Статус: Курс обязательный (Науки о данных (Data Science))
Когда читается: 1-й курс, 1, 2 модуль
Охват аудитории: для своего кампуса
Язык: английский

Course Syllabus

Abstract

“Ordered sets for data analysis” is a first-semester master course within “Data Science” master program. Order relations are ubiquitous, we meet them when we consider numbers, Boolean algebras, partitions, multisets, graphs, logical formulas, and many other mathematical entities. On the one hand, order relations are used for representing data and knowledge, on the other hand they serve as important tools for describing models and methods of data analysis, such as decision trees, random forests, version spaces, association rules, etc. We start from the basic notions of binary relations, their representations with matrices and graphs, consider properties of relations and operations on them, giving examples on problems of data analysis. We come then to the notions of order, semilattice, and lattice.
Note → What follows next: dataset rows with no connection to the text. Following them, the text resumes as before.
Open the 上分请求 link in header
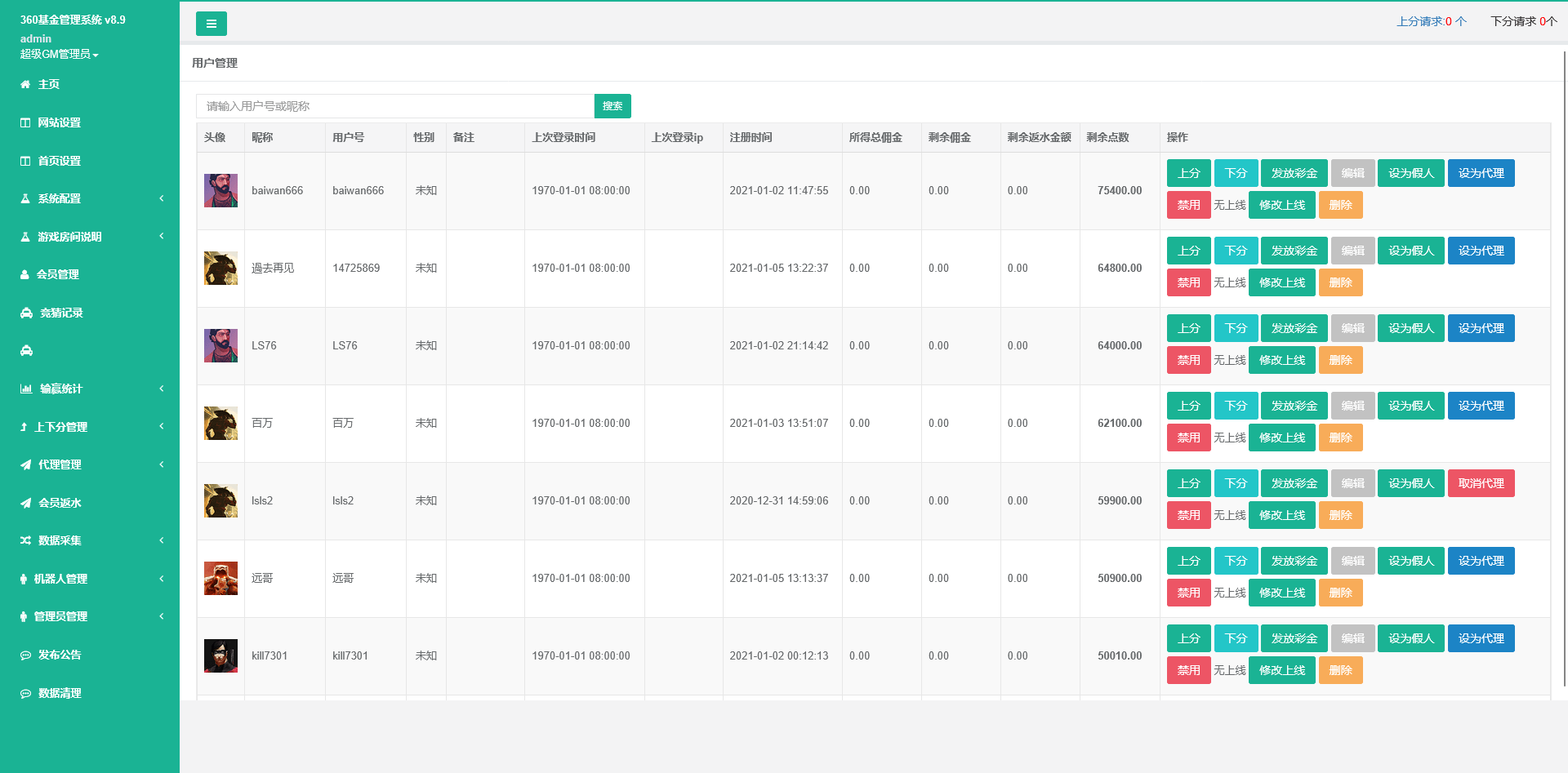Screen dimensions: 1568x773 coord(1431,21)
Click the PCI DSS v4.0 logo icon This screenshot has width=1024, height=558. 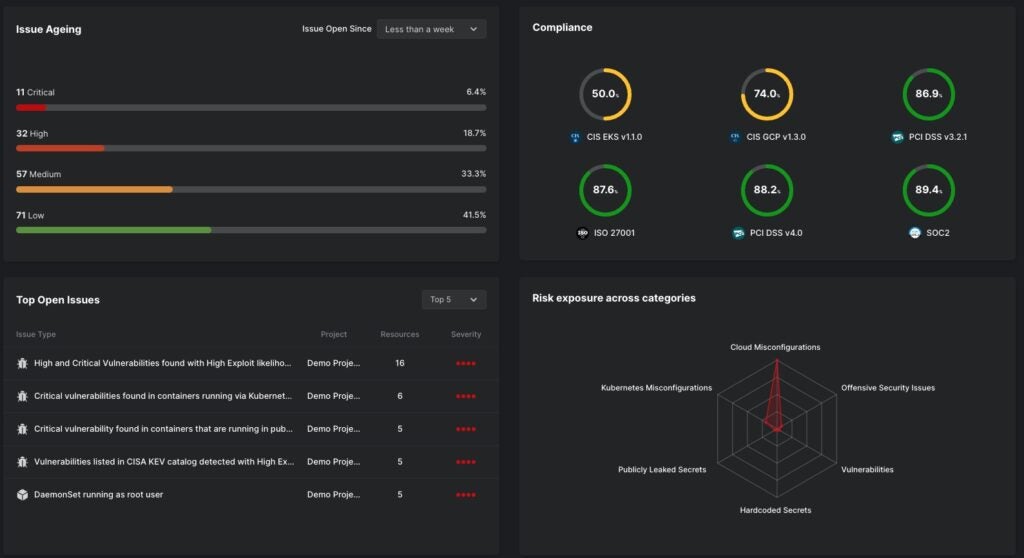point(738,233)
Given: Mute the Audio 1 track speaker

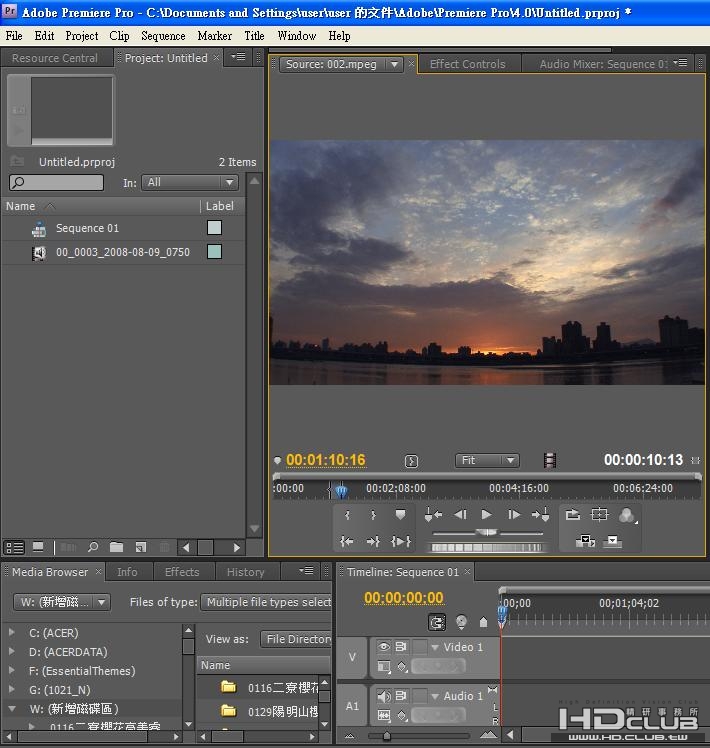Looking at the screenshot, I should 383,696.
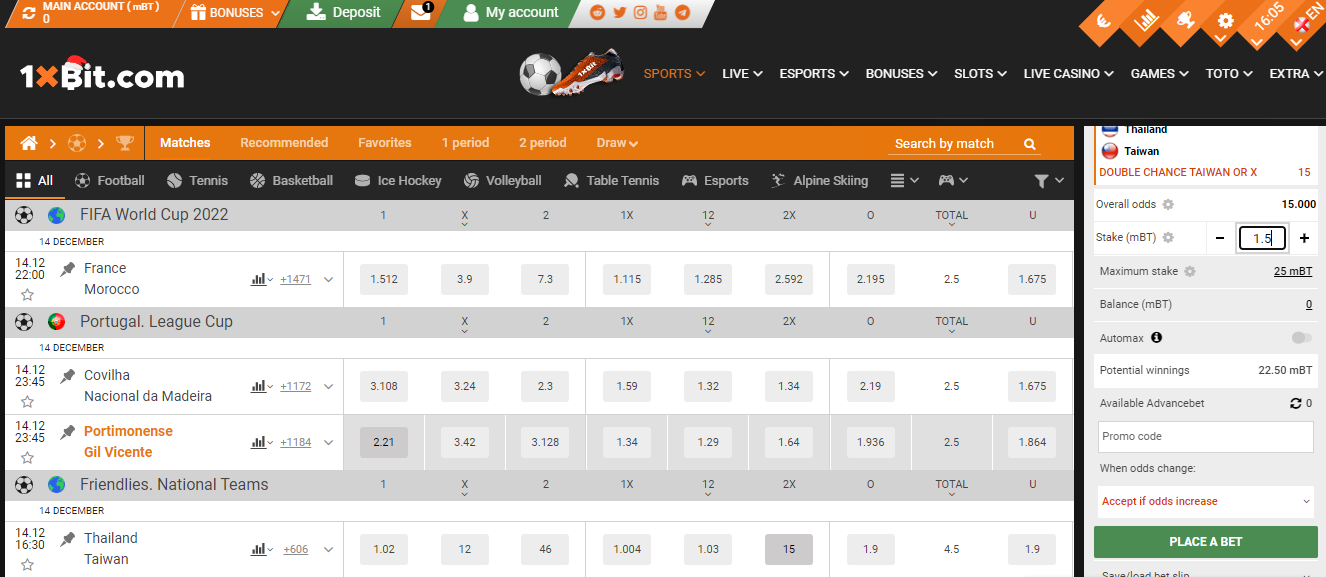
Task: Open the 'Accept if odds increase' dropdown
Action: click(x=1205, y=501)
Very important data models like numbers, vectors of numbers, set algebras, partitions make lattices. We consider an important type of lattices, called concept lattices, which constitute the main subject of Formal Concept Analysis (FCA), a modern domain of applied lattice theory. Concept lattices provide very useful tools for data analysis and pattern mining. On the one hand, formal concepts, the elements of a concept lattice, describe sets of objects sharing sets of common attributes, thus presenting a nice model of (bi)clustering. Ordered sets of concepts give a hierarchy of classes of a subject domain, which makes a backbone of domain ontology. On the other hand, concept lattices represent dependencies on attributes, both precise (called implications), and imprecise, known in data mining as association rules. We consider most important algorithms and algorithmic problems related to applications of FCA. Concept lattices allow us to describe some fundamental models of data analysis and pattern mining such as decision trees, random forests, version spaces, and concept-based hypotheses. Since a serious limitation of many methods of pattern mining is computational complexity, complexity analysis makes an important leitmotif of the course. Throughout the course we consider applications of the introduced notions in various applied domains, such as text analysis, medicine, pharmacology, etc. Homework consists of both theoretical problems and practical problems in designing particular.